╔══

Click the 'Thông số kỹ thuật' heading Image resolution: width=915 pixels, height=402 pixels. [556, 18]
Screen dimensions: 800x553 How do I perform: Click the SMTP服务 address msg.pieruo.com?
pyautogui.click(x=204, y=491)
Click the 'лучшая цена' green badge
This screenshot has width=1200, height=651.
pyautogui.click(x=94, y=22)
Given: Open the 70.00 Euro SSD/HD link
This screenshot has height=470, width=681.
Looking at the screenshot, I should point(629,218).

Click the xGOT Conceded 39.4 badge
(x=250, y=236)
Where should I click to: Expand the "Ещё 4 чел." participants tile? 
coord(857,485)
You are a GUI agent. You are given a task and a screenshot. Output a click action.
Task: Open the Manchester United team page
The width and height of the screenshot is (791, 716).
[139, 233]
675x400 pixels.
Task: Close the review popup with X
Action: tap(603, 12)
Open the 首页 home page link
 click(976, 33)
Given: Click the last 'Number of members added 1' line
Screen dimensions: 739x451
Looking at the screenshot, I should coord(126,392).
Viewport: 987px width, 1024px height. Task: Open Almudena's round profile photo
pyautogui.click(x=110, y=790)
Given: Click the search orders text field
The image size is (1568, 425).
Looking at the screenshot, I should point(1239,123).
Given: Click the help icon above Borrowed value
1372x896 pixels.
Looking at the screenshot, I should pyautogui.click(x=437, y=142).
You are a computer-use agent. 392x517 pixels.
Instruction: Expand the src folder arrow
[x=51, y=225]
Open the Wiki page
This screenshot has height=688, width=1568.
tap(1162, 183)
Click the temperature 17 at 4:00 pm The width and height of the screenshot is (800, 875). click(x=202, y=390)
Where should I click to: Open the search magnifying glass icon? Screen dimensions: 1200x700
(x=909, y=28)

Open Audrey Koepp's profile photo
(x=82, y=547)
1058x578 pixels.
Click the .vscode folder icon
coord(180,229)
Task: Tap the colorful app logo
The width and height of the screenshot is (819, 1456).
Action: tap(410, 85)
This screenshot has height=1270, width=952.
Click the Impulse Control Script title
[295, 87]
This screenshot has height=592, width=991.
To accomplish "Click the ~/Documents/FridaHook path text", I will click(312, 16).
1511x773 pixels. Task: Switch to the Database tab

╚══

Task goal
Return the lines containing "text", taking each one from the listing.

Response
Given: Click the search orders text field
To accomplish "Click the ~/Documents/FridaHook path text", I will click(312, 16).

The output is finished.